Afatinib as First-line Treatment of Older Patients with EGFR Mutation-positive Non-small-cell Lung Cancer: Subgroup Analyses of the LUX-Lung 3, LUX-Lung 6 and LUX-Lung 7 Trials
2018
Abstract
Background
Afatinib is an approved first-line treatment for epidermal growth factor receptor mutation-positive (EGFRm+) non-small-cell lung cancer (NSCLC).
Methods
Treatment-naive patients with advanced EGFRm+ NSCLC were randomised to afatinib (40 mg/day) versus cisplatin/pemetrexed (LUX-Lung 3 [LL3]) or cisplatin/gemcitabine (LUX-Lung 6 [LL6]), or versus gefitinib (250 mg/day; LUX-Lung 7 [LL7]). We report subgroup analyses by age, including ≥/< 65 years (pre-planned; LL3/LL6) and additional cut-offs up to ≥ 75 years (exploratory; LL7).
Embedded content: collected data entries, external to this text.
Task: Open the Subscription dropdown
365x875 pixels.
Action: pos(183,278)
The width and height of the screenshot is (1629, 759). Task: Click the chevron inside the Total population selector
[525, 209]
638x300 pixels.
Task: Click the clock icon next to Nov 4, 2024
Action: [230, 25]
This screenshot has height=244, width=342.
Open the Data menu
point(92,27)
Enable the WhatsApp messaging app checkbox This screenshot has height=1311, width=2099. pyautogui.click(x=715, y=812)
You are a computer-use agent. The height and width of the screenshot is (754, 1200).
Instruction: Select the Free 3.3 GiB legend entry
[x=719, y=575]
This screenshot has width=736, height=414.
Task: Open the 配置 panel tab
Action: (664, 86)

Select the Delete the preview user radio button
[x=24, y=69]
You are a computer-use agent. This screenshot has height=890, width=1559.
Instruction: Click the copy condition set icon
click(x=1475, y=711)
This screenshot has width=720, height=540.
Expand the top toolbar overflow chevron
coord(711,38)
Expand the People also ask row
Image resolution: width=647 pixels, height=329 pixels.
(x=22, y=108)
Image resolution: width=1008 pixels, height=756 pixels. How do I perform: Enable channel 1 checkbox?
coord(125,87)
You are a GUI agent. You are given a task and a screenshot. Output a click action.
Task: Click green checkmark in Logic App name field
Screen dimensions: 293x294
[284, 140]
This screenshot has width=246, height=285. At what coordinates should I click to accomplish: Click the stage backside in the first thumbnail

Progression-free survival (PFS), overall survival (OS) and adverse events (AEs) were evaluated.
Results
Among the 134/345 (39%) and 86/364 (24%) patients aged ≥ 65 years in LL3 and LL6, median PFS was improved with afatinib versus chemotherapy (LL3: hazard ratio [HR], 0.64 [95% confidence interval, 0.39-1.03]; LL6: HR, 0.16 [0.07-0.39]). Afatinib significantly improved OS versus chemotherapy in elderly patients with Del19+ NSCLC in LL3 (HR, 0.39 [0.19-0.80]). Among the 40/319 (13%) patients aged ≥ 75 years in LL7, median PFS (HR, 0.69 [0.33-1.44]) favoured afatinib, consistent with the overall population. Afatinib-associated AEs in older patients were consistent with the overall populations.
Conclusions
Subgroup analyses of the LL3, LL6 and LL7 trials demonstrate that afatinib is an effective and tolerable treatment for patients with EGFRm+ NSCLC, independent of age.